▶ [Work to complete]
Reproduce all of the data that follows, character for character.

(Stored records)
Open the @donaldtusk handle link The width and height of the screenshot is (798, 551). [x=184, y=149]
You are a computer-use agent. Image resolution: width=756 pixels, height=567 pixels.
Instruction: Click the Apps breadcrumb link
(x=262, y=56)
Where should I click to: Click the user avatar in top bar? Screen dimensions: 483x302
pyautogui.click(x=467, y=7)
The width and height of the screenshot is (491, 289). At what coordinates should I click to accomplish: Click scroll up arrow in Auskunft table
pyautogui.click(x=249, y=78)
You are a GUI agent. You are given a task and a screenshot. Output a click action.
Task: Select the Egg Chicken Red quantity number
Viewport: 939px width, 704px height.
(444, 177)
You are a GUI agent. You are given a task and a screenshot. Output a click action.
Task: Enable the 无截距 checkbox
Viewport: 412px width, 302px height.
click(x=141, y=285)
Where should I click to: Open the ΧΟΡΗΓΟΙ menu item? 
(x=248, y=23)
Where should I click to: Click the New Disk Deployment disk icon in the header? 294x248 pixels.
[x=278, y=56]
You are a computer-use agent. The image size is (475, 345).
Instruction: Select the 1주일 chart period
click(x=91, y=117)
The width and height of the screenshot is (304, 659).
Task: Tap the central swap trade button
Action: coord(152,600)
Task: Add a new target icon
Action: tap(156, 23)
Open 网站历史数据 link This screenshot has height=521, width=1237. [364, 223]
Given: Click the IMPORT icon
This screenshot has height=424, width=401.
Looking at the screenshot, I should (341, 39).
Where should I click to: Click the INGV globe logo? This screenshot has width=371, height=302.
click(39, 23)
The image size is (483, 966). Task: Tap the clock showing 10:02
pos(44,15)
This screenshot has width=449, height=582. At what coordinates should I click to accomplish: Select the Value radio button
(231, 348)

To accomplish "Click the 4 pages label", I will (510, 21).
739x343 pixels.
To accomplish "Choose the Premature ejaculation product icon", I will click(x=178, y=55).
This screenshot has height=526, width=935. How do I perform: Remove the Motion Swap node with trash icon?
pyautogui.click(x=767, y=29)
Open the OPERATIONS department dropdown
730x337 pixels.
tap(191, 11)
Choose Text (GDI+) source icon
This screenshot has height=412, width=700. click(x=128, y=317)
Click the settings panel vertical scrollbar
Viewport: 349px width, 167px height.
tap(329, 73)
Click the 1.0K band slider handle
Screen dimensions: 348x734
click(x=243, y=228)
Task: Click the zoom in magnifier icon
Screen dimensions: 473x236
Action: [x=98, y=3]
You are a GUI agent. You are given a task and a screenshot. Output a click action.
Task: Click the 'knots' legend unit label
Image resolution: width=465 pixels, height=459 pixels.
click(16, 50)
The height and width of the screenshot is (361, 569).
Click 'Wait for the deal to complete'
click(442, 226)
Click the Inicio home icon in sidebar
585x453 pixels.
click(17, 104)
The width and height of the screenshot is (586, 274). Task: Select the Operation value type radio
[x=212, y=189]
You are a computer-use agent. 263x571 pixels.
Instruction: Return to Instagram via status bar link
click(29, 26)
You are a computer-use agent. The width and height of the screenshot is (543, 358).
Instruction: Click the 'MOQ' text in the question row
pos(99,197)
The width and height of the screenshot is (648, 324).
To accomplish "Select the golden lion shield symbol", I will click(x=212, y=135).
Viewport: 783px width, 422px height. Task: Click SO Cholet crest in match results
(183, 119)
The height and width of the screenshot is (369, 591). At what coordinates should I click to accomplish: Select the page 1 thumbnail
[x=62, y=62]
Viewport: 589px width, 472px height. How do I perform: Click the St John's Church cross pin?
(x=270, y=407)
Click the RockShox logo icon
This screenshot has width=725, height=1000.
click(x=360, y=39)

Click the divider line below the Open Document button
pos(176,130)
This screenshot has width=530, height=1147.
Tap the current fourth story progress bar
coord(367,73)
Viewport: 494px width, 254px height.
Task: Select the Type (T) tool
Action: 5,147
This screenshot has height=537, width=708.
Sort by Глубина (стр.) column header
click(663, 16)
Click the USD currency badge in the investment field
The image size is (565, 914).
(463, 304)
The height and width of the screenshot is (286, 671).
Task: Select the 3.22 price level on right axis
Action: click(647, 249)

▶ [Exercise response]
Open the @donaldtusk handle link The width and height of the screenshot is (798, 551). [x=184, y=149]
You are a computer-use agent. Image resolution: width=756 pixels, height=567 pixels.
Instruction: Click the Apps breadcrumb link
(x=262, y=56)
Where should I click to: Click the user avatar in top bar? Screen dimensions: 483x302
pyautogui.click(x=467, y=7)
The width and height of the screenshot is (491, 289). At what coordinates should I click to accomplish: Click scroll up arrow in Auskunft table
pyautogui.click(x=249, y=78)
You are a GUI agent. You are given a task and a screenshot. Output a click action.
Task: Select the Egg Chicken Red quantity number
Viewport: 939px width, 704px height.
(444, 177)
You are a GUI agent. You are given a task and a screenshot. Output a click action.
Task: Enable the 无截距 checkbox
Viewport: 412px width, 302px height.
click(x=141, y=285)
Where should I click to: Open the ΧΟΡΗΓΟΙ menu item? 
(x=248, y=23)
Where should I click to: Click the New Disk Deployment disk icon in the header? 294x248 pixels.
[x=278, y=56]
You are a computer-use agent. The image size is (475, 345).
Instruction: Select the 1주일 chart period
click(x=91, y=117)
The width and height of the screenshot is (304, 659).
Task: Tap the central swap trade button
Action: coord(152,600)
Task: Add a new target icon
Action: tap(156, 23)
Open 网站历史数据 link This screenshot has height=521, width=1237. [364, 223]
Given: Click the IMPORT icon
This screenshot has height=424, width=401.
Looking at the screenshot, I should (341, 39).
Where should I click to: Click the INGV globe logo? This screenshot has width=371, height=302.
click(39, 23)
The image size is (483, 966). Task: Tap the clock showing 10:02
pos(44,15)
This screenshot has width=449, height=582. At what coordinates should I click to accomplish: Select the Value radio button
(231, 348)

To accomplish "Click the 4 pages label", I will (510, 21).
739x343 pixels.
To accomplish "Choose the Premature ejaculation product icon", I will click(x=178, y=55).
This screenshot has height=526, width=935. How do I perform: Remove the Motion Swap node with trash icon?
pyautogui.click(x=767, y=29)
Open the OPERATIONS department dropdown
730x337 pixels.
tap(191, 11)
Choose Text (GDI+) source icon
This screenshot has height=412, width=700. click(x=128, y=317)
Click the settings panel vertical scrollbar
Viewport: 349px width, 167px height.
tap(329, 73)
Click the 1.0K band slider handle
Screen dimensions: 348x734
click(x=243, y=228)
Task: Click the zoom in magnifier icon
Screen dimensions: 473x236
Action: [x=98, y=3]
You are a GUI agent. You are given a task and a screenshot. Output a click action.
Task: Click the 'knots' legend unit label
Image resolution: width=465 pixels, height=459 pixels.
click(16, 50)
The height and width of the screenshot is (361, 569).
Click 'Wait for the deal to complete'
click(442, 226)
Click the Inicio home icon in sidebar
585x453 pixels.
click(17, 104)
The width and height of the screenshot is (586, 274). Task: Select the Operation value type radio
[x=212, y=189]
You are a computer-use agent. 263x571 pixels.
Instruction: Return to Instagram via status bar link
click(29, 26)
You are a computer-use agent. The width and height of the screenshot is (543, 358).
Instruction: Click the 'MOQ' text in the question row
pos(99,197)
The width and height of the screenshot is (648, 324).
To accomplish "Select the golden lion shield symbol", I will click(x=212, y=135).
Viewport: 783px width, 422px height. Task: Click SO Cholet crest in match results
(183, 119)
The height and width of the screenshot is (369, 591). At what coordinates should I click to accomplish: Select the page 1 thumbnail
[x=62, y=62]
Viewport: 589px width, 472px height. How do I perform: Click the St John's Church cross pin?
(x=270, y=407)
Click the RockShox logo icon
This screenshot has width=725, height=1000.
click(x=360, y=39)

Click the divider line below the Open Document button
pos(176,130)
This screenshot has width=530, height=1147.
Tap the current fourth story progress bar
coord(367,73)
Viewport: 494px width, 254px height.
Task: Select the Type (T) tool
Action: 5,147
This screenshot has height=537, width=708.
Sort by Глубина (стр.) column header
click(663, 16)
Click the USD currency badge in the investment field
The image size is (565, 914).
(463, 304)
The height and width of the screenshot is (286, 671).
Task: Select the 3.22 price level on right axis
Action: click(647, 249)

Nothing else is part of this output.